# What is being asked:
This exercise asks for the records to be retyped exactly as they read.

The records START

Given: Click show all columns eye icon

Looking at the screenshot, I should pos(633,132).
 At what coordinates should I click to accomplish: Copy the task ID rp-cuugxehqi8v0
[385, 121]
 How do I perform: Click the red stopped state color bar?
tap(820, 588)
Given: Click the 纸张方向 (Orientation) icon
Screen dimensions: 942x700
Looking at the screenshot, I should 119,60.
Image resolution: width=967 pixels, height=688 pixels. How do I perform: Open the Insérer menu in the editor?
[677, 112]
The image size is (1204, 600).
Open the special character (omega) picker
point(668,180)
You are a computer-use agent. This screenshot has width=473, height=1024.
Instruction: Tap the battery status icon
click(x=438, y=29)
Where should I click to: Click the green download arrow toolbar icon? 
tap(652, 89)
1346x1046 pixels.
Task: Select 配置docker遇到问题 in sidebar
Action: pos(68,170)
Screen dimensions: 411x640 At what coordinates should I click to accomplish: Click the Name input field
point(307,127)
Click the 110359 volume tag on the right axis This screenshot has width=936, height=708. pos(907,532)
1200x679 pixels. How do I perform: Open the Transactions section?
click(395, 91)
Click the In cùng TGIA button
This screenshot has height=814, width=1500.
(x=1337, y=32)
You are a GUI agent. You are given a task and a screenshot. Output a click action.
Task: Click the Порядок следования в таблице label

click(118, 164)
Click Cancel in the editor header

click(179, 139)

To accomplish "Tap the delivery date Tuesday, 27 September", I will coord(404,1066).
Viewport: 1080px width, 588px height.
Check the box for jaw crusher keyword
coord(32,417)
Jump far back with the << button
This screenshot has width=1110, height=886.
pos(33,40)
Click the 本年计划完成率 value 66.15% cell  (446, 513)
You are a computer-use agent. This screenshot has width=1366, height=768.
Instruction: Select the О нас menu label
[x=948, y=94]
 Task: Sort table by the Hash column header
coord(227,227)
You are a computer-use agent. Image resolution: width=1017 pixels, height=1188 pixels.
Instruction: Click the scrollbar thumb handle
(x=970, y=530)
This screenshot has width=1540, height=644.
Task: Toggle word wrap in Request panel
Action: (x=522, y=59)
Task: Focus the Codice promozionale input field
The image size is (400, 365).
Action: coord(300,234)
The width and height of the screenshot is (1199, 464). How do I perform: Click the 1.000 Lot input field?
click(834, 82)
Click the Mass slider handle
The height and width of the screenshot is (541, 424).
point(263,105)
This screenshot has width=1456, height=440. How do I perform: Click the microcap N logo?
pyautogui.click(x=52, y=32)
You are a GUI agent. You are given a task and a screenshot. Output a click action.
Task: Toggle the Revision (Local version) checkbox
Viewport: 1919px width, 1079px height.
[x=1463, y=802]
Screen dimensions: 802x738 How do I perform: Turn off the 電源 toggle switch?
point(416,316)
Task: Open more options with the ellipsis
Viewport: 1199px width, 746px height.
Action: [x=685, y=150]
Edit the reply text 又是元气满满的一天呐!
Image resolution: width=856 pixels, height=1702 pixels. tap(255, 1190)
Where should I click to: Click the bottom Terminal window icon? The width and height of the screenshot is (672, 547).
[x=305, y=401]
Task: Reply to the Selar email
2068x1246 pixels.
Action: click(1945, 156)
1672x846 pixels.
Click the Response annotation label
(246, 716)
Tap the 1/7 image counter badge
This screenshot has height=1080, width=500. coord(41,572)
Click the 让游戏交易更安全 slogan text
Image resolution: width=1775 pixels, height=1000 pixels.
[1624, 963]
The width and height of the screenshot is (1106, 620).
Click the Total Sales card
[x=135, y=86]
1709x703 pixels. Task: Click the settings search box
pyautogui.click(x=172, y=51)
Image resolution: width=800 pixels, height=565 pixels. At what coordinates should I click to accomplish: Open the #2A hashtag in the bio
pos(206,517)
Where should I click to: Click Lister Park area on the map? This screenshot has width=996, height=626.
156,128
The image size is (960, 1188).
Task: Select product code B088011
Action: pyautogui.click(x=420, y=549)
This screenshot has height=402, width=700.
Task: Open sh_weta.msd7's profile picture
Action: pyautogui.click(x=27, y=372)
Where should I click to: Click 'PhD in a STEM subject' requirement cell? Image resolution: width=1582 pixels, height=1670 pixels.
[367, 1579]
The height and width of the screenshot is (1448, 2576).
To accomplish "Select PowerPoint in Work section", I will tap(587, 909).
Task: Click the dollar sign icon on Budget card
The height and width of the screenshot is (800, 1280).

The records END

# Output for this task:
Given: Click show all columns eye icon

Looking at the screenshot, I should pos(633,132).
 At what coordinates should I click to accomplish: Copy the task ID rp-cuugxehqi8v0
[385, 121]
 How do I perform: Click the red stopped state color bar?
tap(820, 588)
Given: Click the 纸张方向 (Orientation) icon
Screen dimensions: 942x700
Looking at the screenshot, I should 119,60.
Image resolution: width=967 pixels, height=688 pixels. How do I perform: Open the Insérer menu in the editor?
[677, 112]
The image size is (1204, 600).
Open the special character (omega) picker
point(668,180)
You are a computer-use agent. This screenshot has width=473, height=1024.
Instruction: Tap the battery status icon
click(x=438, y=29)
Where should I click to: Click the green download arrow toolbar icon? 
tap(652, 89)
1346x1046 pixels.
Task: Select 配置docker遇到问题 in sidebar
Action: pos(68,170)
Screen dimensions: 411x640 At what coordinates should I click to accomplish: Click the Name input field
point(307,127)
Click the 110359 volume tag on the right axis This screenshot has width=936, height=708. pos(907,532)
1200x679 pixels. How do I perform: Open the Transactions section?
click(395, 91)
Click the In cùng TGIA button
This screenshot has height=814, width=1500.
(x=1337, y=32)
You are a GUI agent. You are given a task and a screenshot. Output a click action.
Task: Click the Порядок следования в таблице label

click(118, 164)
Click Cancel in the editor header

click(179, 139)

To accomplish "Tap the delivery date Tuesday, 27 September", I will coord(404,1066).
Viewport: 1080px width, 588px height.
Check the box for jaw crusher keyword
coord(32,417)
Jump far back with the << button
This screenshot has width=1110, height=886.
pos(33,40)
Click the 本年计划完成率 value 66.15% cell  (446, 513)
You are a computer-use agent. This screenshot has width=1366, height=768.
Instruction: Select the О нас menu label
[x=948, y=94]
 Task: Sort table by the Hash column header
coord(227,227)
You are a computer-use agent. Image resolution: width=1017 pixels, height=1188 pixels.
Instruction: Click the scrollbar thumb handle
(x=970, y=530)
This screenshot has width=1540, height=644.
Task: Toggle word wrap in Request panel
Action: (x=522, y=59)
Task: Focus the Codice promozionale input field
The image size is (400, 365).
Action: coord(300,234)
The width and height of the screenshot is (1199, 464). How do I perform: Click the 1.000 Lot input field?
click(834, 82)
Click the Mass slider handle
The height and width of the screenshot is (541, 424).
point(263,105)
This screenshot has width=1456, height=440. How do I perform: Click the microcap N logo?
pyautogui.click(x=52, y=32)
You are a GUI agent. You are given a task and a screenshot. Output a click action.
Task: Toggle the Revision (Local version) checkbox
Viewport: 1919px width, 1079px height.
[x=1463, y=802]
Screen dimensions: 802x738 How do I perform: Turn off the 電源 toggle switch?
point(416,316)
Task: Open more options with the ellipsis
Viewport: 1199px width, 746px height.
Action: [x=685, y=150]
Edit the reply text 又是元气满满的一天呐!
Image resolution: width=856 pixels, height=1702 pixels. tap(255, 1190)
Where should I click to: Click the bottom Terminal window icon? The width and height of the screenshot is (672, 547).
[x=305, y=401]
Task: Reply to the Selar email
2068x1246 pixels.
Action: click(1945, 156)
1672x846 pixels.
Click the Response annotation label
(246, 716)
Tap the 1/7 image counter badge
This screenshot has height=1080, width=500. coord(41,572)
Click the 让游戏交易更安全 slogan text
Image resolution: width=1775 pixels, height=1000 pixels.
[1624, 963]
The width and height of the screenshot is (1106, 620).
Click the Total Sales card
[x=135, y=86]
1709x703 pixels. Task: Click the settings search box
pyautogui.click(x=172, y=51)
Image resolution: width=800 pixels, height=565 pixels. At what coordinates should I click to accomplish: Open the #2A hashtag in the bio
pos(206,517)
Where should I click to: Click Lister Park area on the map? This screenshot has width=996, height=626.
156,128
The image size is (960, 1188).
Task: Select product code B088011
Action: pyautogui.click(x=420, y=549)
This screenshot has height=402, width=700.
Task: Open sh_weta.msd7's profile picture
Action: pyautogui.click(x=27, y=372)
Where should I click to: Click 'PhD in a STEM subject' requirement cell? Image resolution: width=1582 pixels, height=1670 pixels.
[367, 1579]
The height and width of the screenshot is (1448, 2576).
To accomplish "Select PowerPoint in Work section", I will tap(587, 909).
Task: Click the dollar sign icon on Budget card
The height and width of the screenshot is (800, 1280).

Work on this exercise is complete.